In Ref. 41, the authors found out that a thin protective film forms, amplifies and disappears along with the rise of MoS₂ nano concentration, so 1.5% nano concentration is not proper for forming the thin protective film. However, we have to make more studies to prove and will discuss in the next paper. We highly appreciate the reviewer’s comment.

 

 

(a)	(b)

Figure 1. Microstructure (a) and profile (b) of machined surface under MQCL condition with pure emulsion-based fluid. (Please see Ref. 19)

  

(a)	(b)

Figure 2. Microstructure (a) and profile (b) of machined surface under MQCL condition with emulsion-based nanofluid of MoS₂ 0.5wt%. (Please see Ref. 19)

 

6. Why 110 m/min contributed to the lowest cutting force?

Answer:

We chose the range of investigated cutting speed, which was based on our previous studies. From the obtained results, the relation between the cutting speed and cutting force reflects the growing trend from 90 m/min to 100 m/min, and the cutting forces reduce when rising from 100 m/min to 110 m/min. This observation also fits with the other studies [2] (please see the following image). The cutting forces will continuously reduce with the increase of cutting speed. However, the cutting speed could not be risen to higher levels because we want to ensure the proper tool life.
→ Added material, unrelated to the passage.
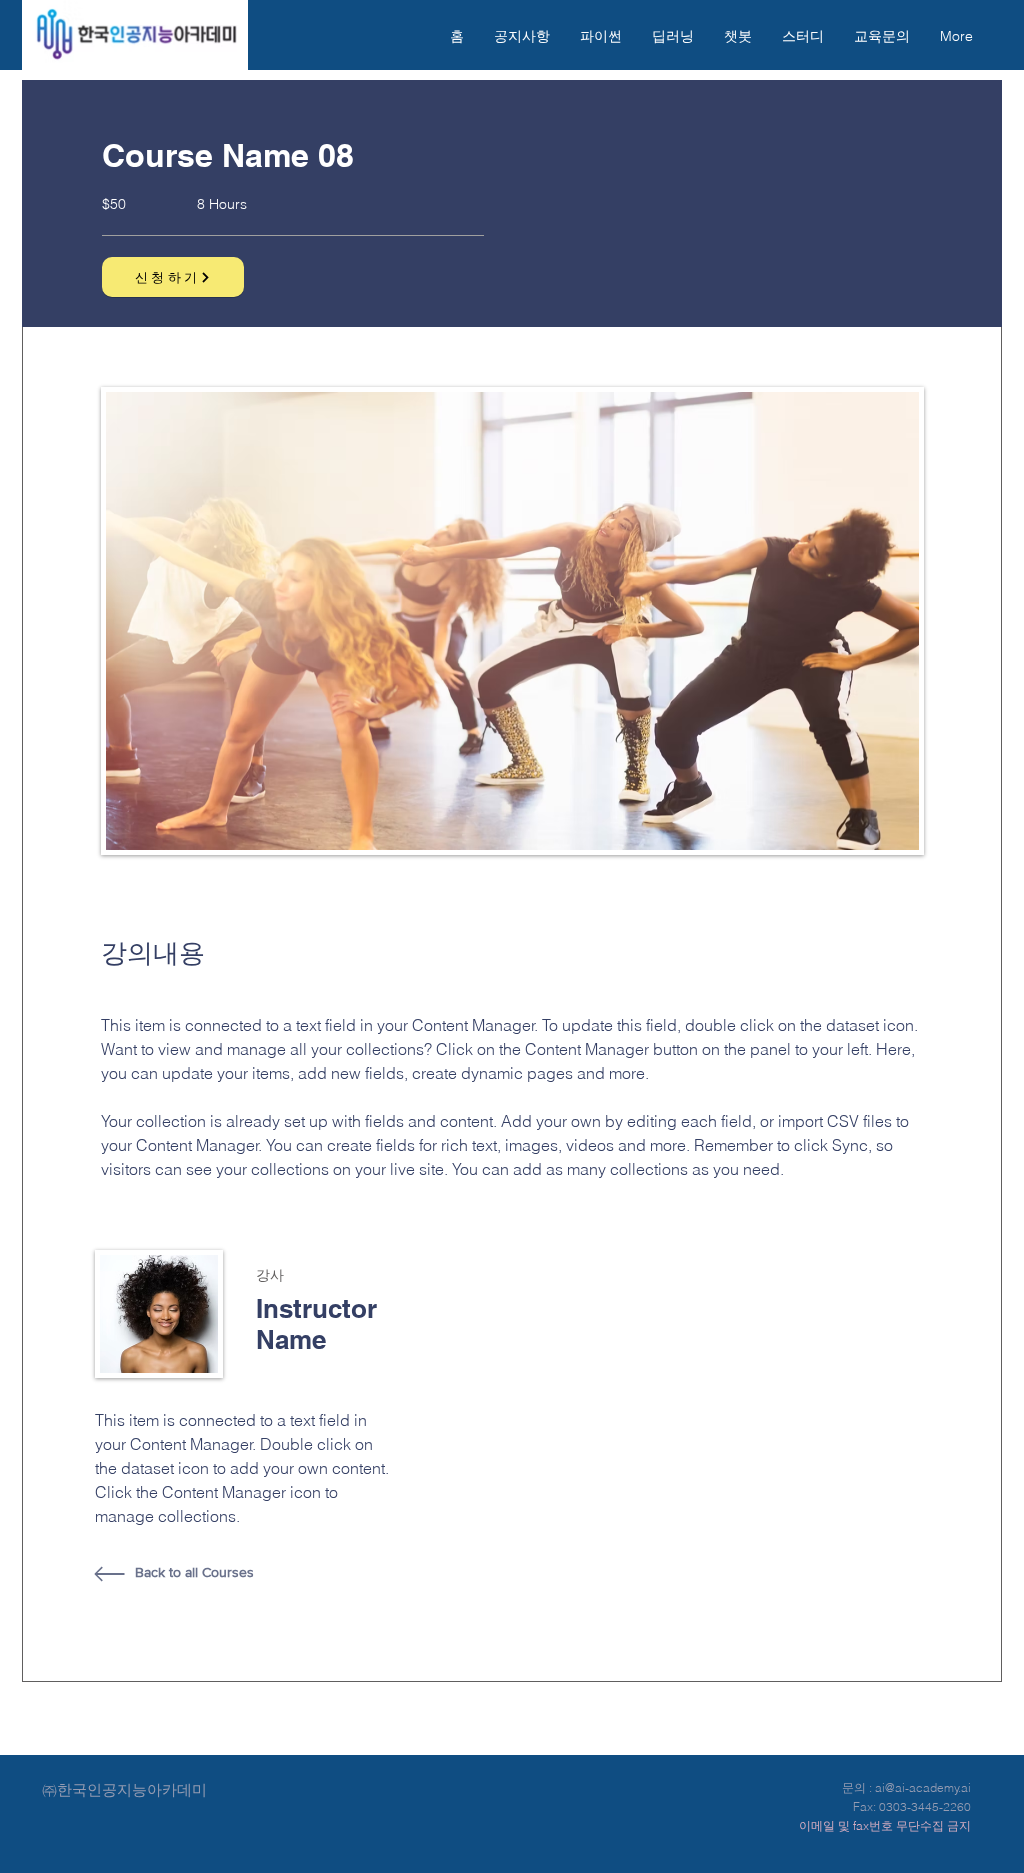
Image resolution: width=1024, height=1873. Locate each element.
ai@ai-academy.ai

Furthermore, this range of cutting speed is much higher than that of manufacturer’s recommendations.

  

Reviewer 3 Report

It is recommended that authors refer to plasma cutting, high-pressure water cutting and electro-drilling.
The purpose of the study should be stated in the abstract and Introduction.
It is necessary to add a few sentences explaining the exfoliation method - because the article is also for laymen.

What do the authors understand by the term technical, economical and environmental characteristics? - it rather needs to be specified.
Is it possible to ensure the dimensional stability of the object as a result of such machining - are there residual surface stresses and how to counteract them?
Has been agglomeration of MoS2 nanoparticles observed during processing?
In: ‘2.1. The Production of MoS2 Nanoparticles’ – it is needed to more accurately provide pore distribution (standard deviation).
Figure 1 – it is needed to enter the exact Raman shift peak values ​​in Figure.
Was the contact temperature or near the contact temperature monitored during processing?
Were humidity and dustiness controlled?
Figure 5 - which means 'C, AA, A, CC, B, BB' - it is better to also put explanations in the figure caption.
Could the effect of hardness and concentration of MoS2 nanoparticles on cutting forces be compared to the results characteristic of similar machining? - this is rather a recommendation.

Style of References need correction

Author Response

RESPONSE TO THE REVIEWER 3

We are very grateful for the reviews provided by the editors and each of the external reviewers of this manuscript. Please see below, our detailed responses to comments.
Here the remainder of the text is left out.